When Google manufactured its Chromecast in 2014, it was considered a revolutionary device capable of turning any compatible monitor or TV into a hub for streaming content. The plug-and-play dongle lets any user stream content from a host of platforms, without needing to shell out for new hardware of any kind.
Not only is it a smart way for porting additional sources of entertainment to a TV, but it's also useful in a business context to allow people to deliver presentations. A plethora of Android apps, including ShowCast, also allows the Chromecast to be used as a device for storing and loading PowerPoint presentations.
Chromecast now supports 4K resolution as well as high-speed streaming, and boasts compatibility with a wide range of devices including almost all tablets and laptops. Wi-Fi connections, however, have always been temperamental, especially if you’ve suffered from poor connection throughout your entire house.
This problem has become even more pronounced during COVID-19, with Uswitch finding that five million Brits sustained outages for three hours or longer during the pandemic, with the average household experiencing a day of downtime throughout this period.

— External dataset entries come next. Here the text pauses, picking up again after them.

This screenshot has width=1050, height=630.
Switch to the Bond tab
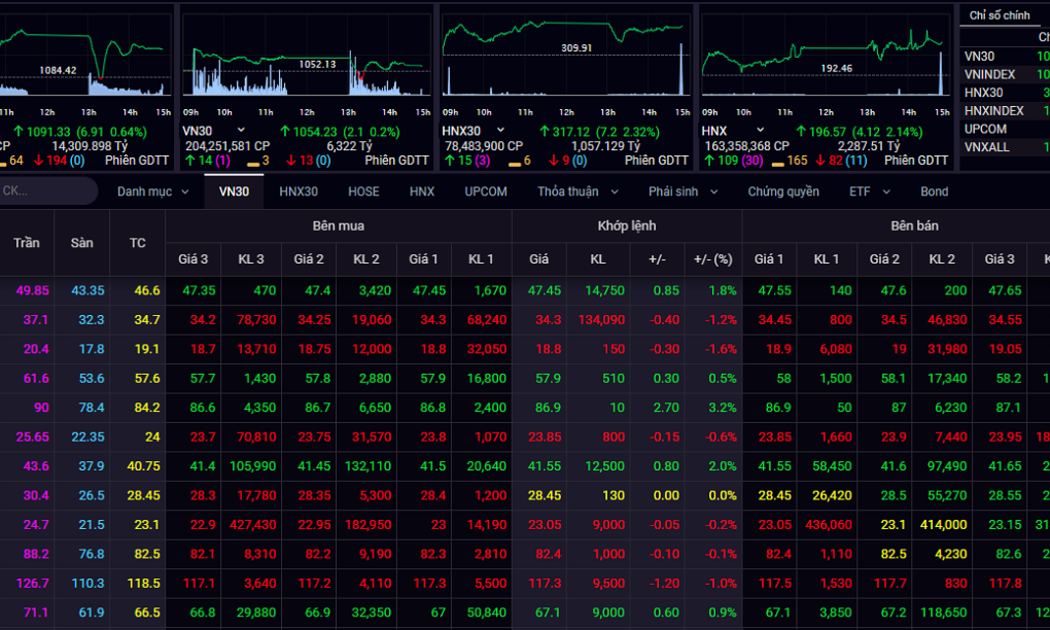[934, 191]
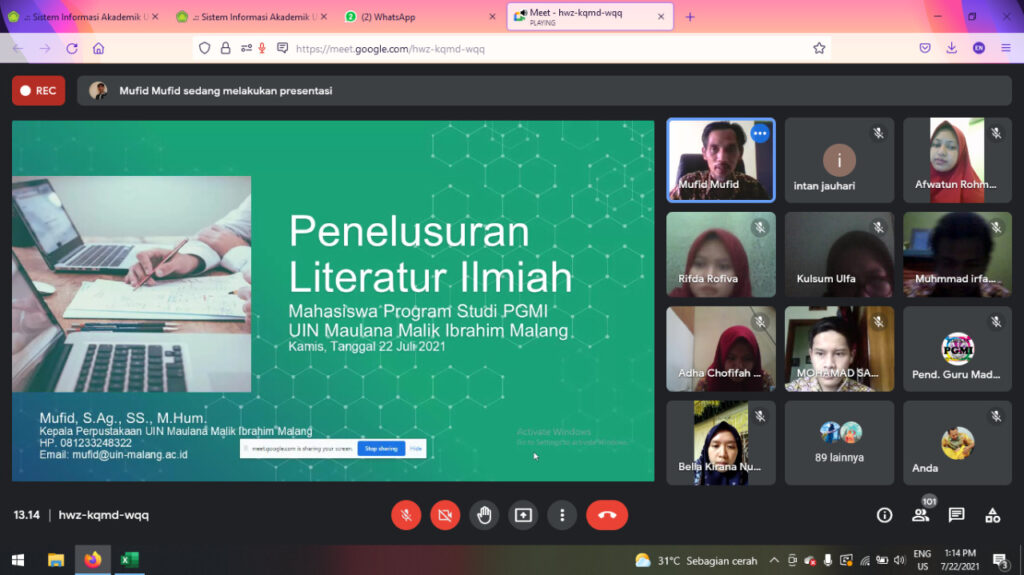The height and width of the screenshot is (575, 1024).
Task: Open the Firefox hamburger application menu
Action: point(1004,48)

You can purchase a basic Chromecast device for around £30 if you benefit from an always-on internet connection, but this isn’t always essential. You can still purchase and use a Chromecast if your connection is unreliable, or you need to use it without Wi-Fi for any reason.

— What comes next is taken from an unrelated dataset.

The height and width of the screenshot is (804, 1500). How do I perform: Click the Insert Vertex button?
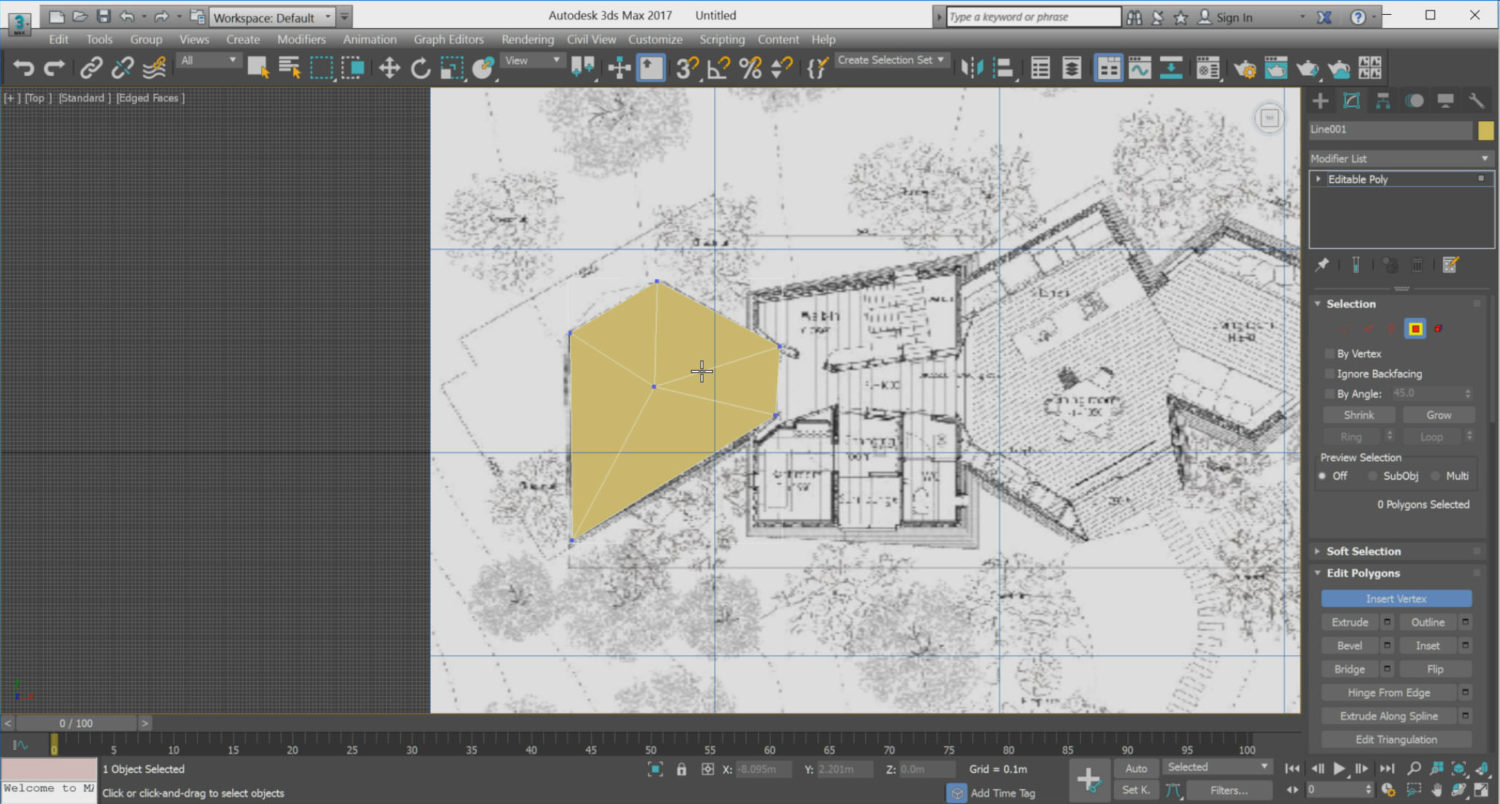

Using Chromecast without Wi-Fi
You’ll need to make sure that your Chromecast is running the latest version of its firmware before you start using it. Without updating to the lastest firmware version, it’s impossible to configure the device to work without a Wi-Fi connection.

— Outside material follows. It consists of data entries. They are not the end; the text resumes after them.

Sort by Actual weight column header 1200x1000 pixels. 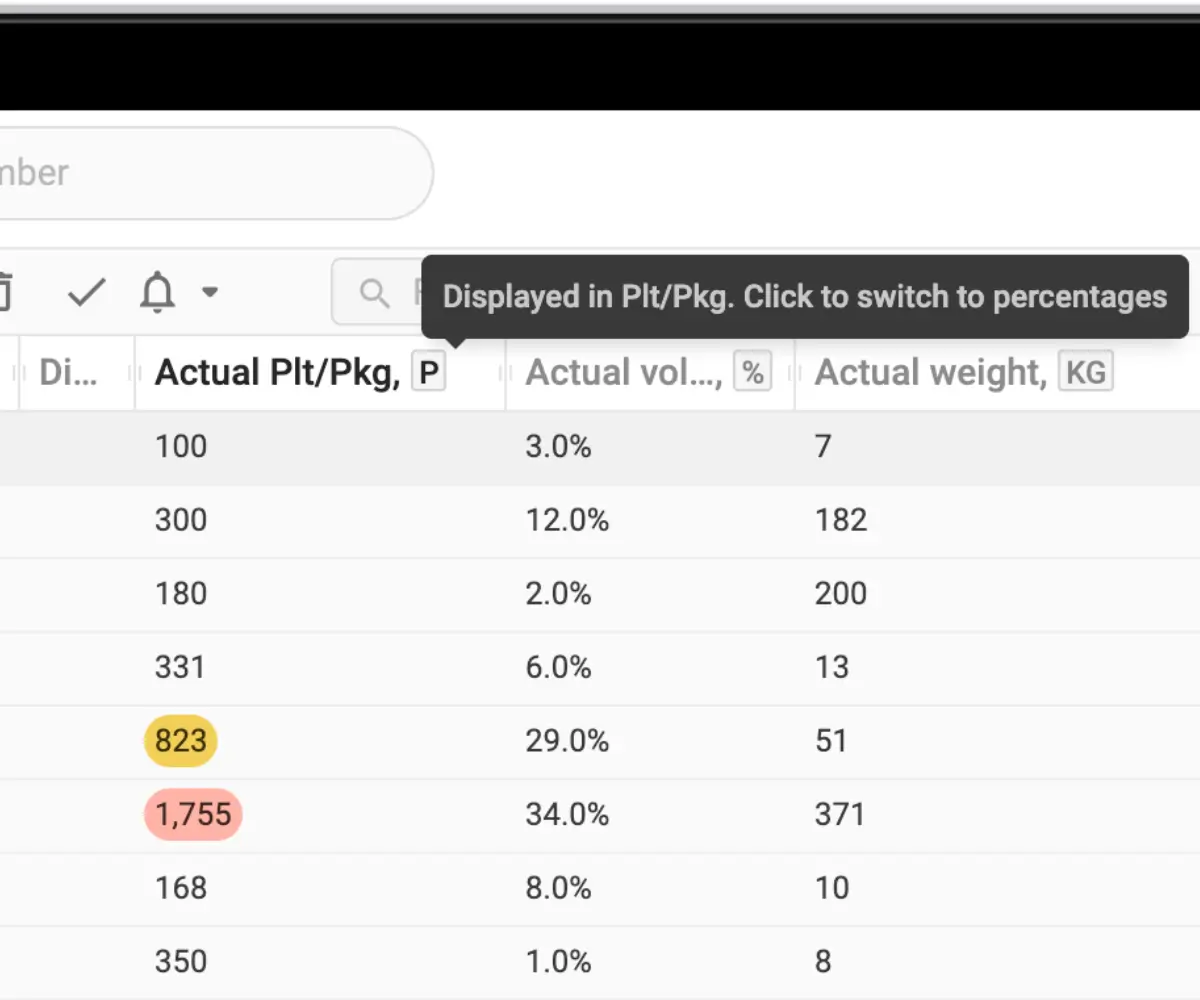tap(930, 373)
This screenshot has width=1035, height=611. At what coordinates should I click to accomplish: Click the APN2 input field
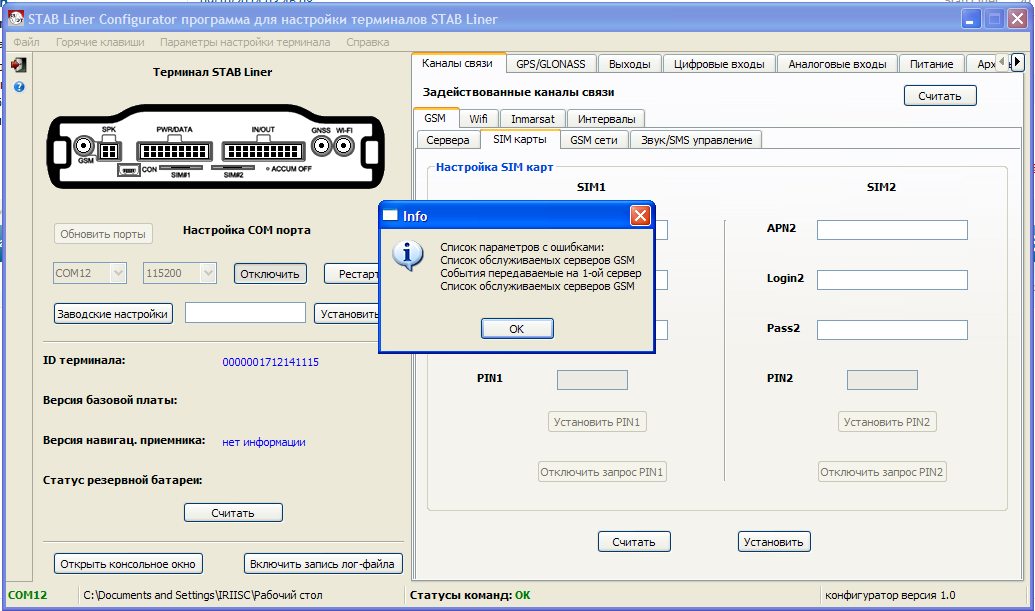pos(891,230)
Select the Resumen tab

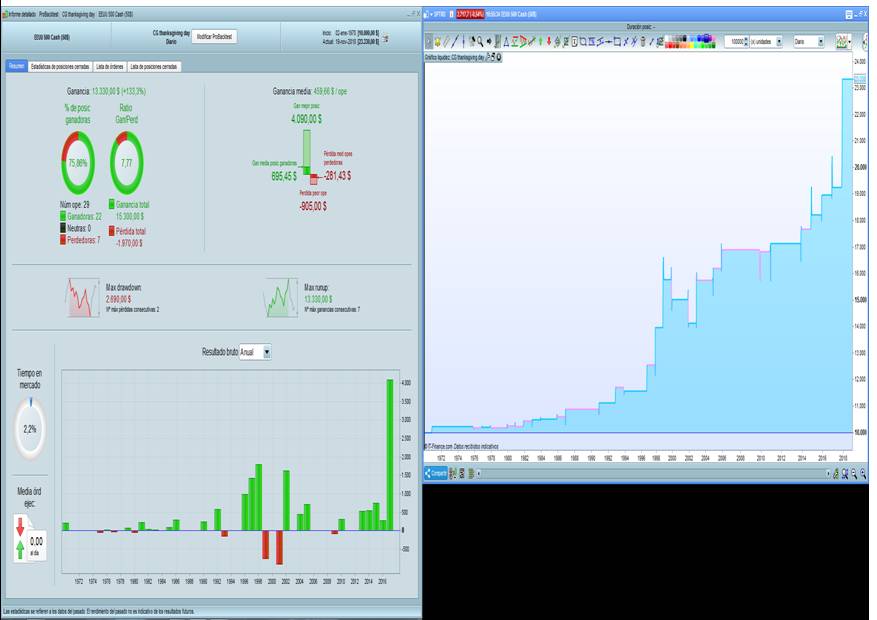(15, 66)
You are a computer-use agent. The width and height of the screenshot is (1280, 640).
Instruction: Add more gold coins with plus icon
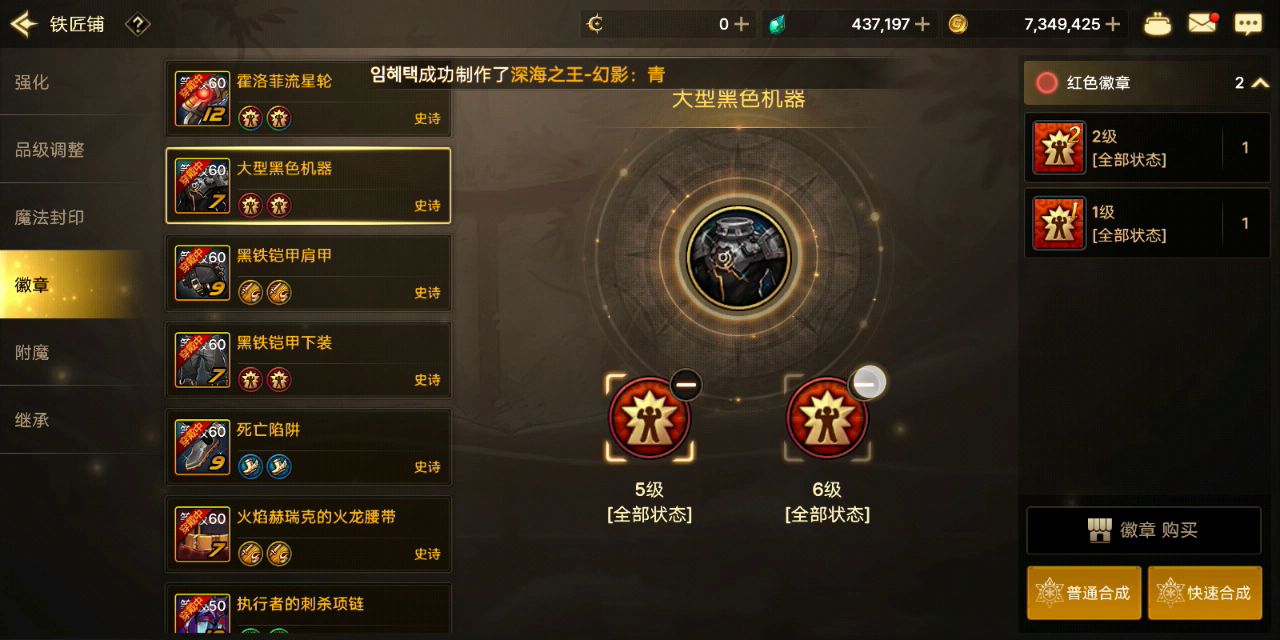pos(1113,24)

You could very quickly check whether you're able to make this work by accessing 'Guest Mode', which was added several years later following the Chromecast's initial launch. This allows the device to open up to guest access without that user needing to first establish a connection to your Wi-Fi network.
This works by utilising a Wi-Fi beacon built into the Chromecast. Once an app that’s capable of streaming is opened on the guest’s device, it will search for the beacon in order to create a bridge. Once connected, they should be able to ‘Cast to Chromecast’ just as you would normally do across a network.
For this pairing to work, the Chromecast device will generate a random four-digit code that’s then emitted as an audio signal to nearby devices, although human ears won’t be able to pick this up. While quite nifty, this type of pairing is notoriously temperamental and won’t always work, so you might find you will need to pair using the code displayed on the TV or monitor.
Mirror an Android device using Chromecast
You can also mirror the display of an Android device to a Chromecast streaming stick without using Wi-Fi.
To mirror an Android device, open the Chromecast app on it (the Chromecast app is now known as Google Home), tap on the burger menu in the top left corner (this looks like three lines together), tap on Cast Screen/Audio, and then choose your Chromecast device.
Screen mirroring works differently to wireless display (which has been part of Android since Jelly Bean 4.2, as the resultant output is less laggy and choppy than wireless display). Screen mirroring with Chromecast does, however, require Android KitKat 4.4.2 or later.
Using Chromecast without Wi-Fi (cheating using wired connections instead)
If your Chromecast is connected to a TV that is for whatever reason sat in a Wi-Fi blackspot, then you can (if you have a long enough Ethernet cable or powerline) connect the Chromecast directly to an Ethernet port of your router via an Ethernet adaptor for Chromecast.
This wired connection will create a fast and reliable link for the Chromecast device. All the user needs to do is to connect the included USB cable from the Ethernet adapter to the Chromecast, and then run an Ethernet cable from the router to the Ethernet adapter. The adapter itself will need to be plugged into an electrical socket as well. Once all this is done, the Chromecast device will automatically be set up to use an Ethernet connection instead of a Wi-Fi network.